Pentamidine rescues contractility and rhythmicity in a Drosophila model of myotonic dystrophy heart dysfunction

Abstract

Up to 80% of myotonic dystrophy type 1 (DM1) patients will develop cardiac abnormalities at some point during the progression of their disease. The most common of them are varying degrees of heart blockage characterized by conduction defects and supraventricular and ventricular tachycardia, resulting in a high risk of sudden cardiac death. Despite its importance, very few animal model studies have focused on the heart dysfunction in DM1. Here, we describe the characterization of the heart phenotype in a Drosophila model expressing pure expanded CUG repeats under the control of the cardiomyocyte-specific driver GMH5-Gal4. Morphologically, expression of 250 CUG repeats caused abnormalities in the parallel alignment of the spiral myofibrils in dissected fly hearts revealed by phalloidin staining.
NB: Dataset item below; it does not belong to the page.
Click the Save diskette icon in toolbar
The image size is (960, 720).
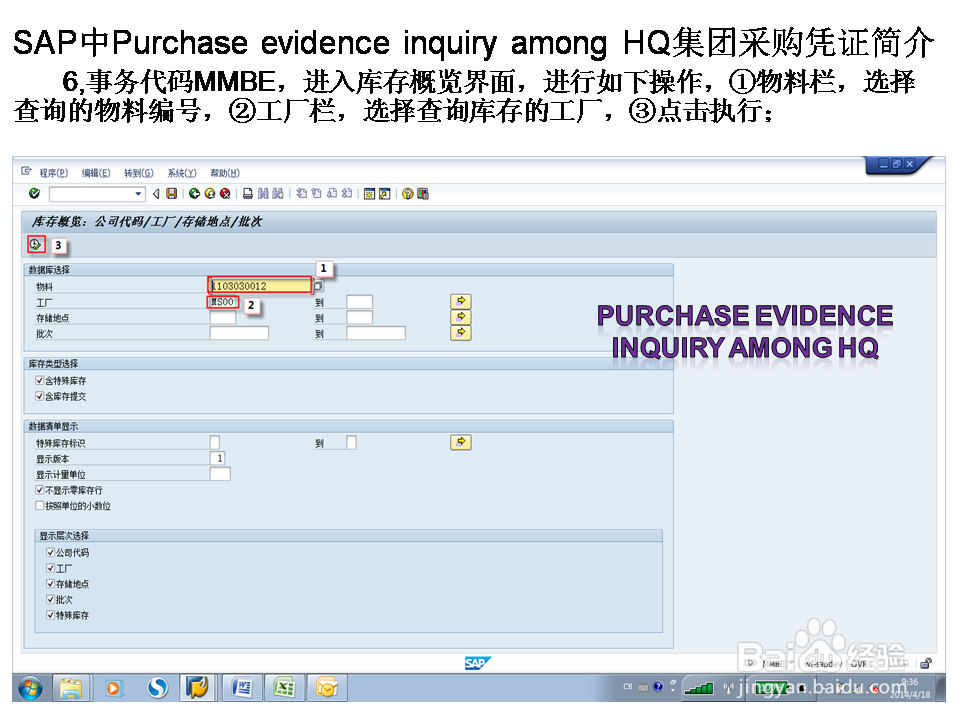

Moreover, combined immunofluorescence and in situ hybridization of Muscleblind and CUG repeats, respectively, confirmed detectable ribonuclear foci and Muscleblind sequestration, characteristic features of DM1, exclusively in flies expressing the expanded CTG repeats. Similarly to what has been reported in human DM1 patients, heart-specific expression of toxic RNA resulted in reduced survival, increased arrhythmia, altered diastolic and systolic function and reduced heart tube diameters and contractility in the model flies. As a proof of concept that the fly heart model can be used for in vivo testing of promising therapeutic compounds, we fed flies with pentamidine, a compound previously described to improve DM1 phenotypes. Pentamidine not only released Muscleblind and reduced ribonuclear formation in the Drosophila heart but rescued heart arrhythmicity and contractility, and improved fly survival in animals expressing 250 CUG repeats.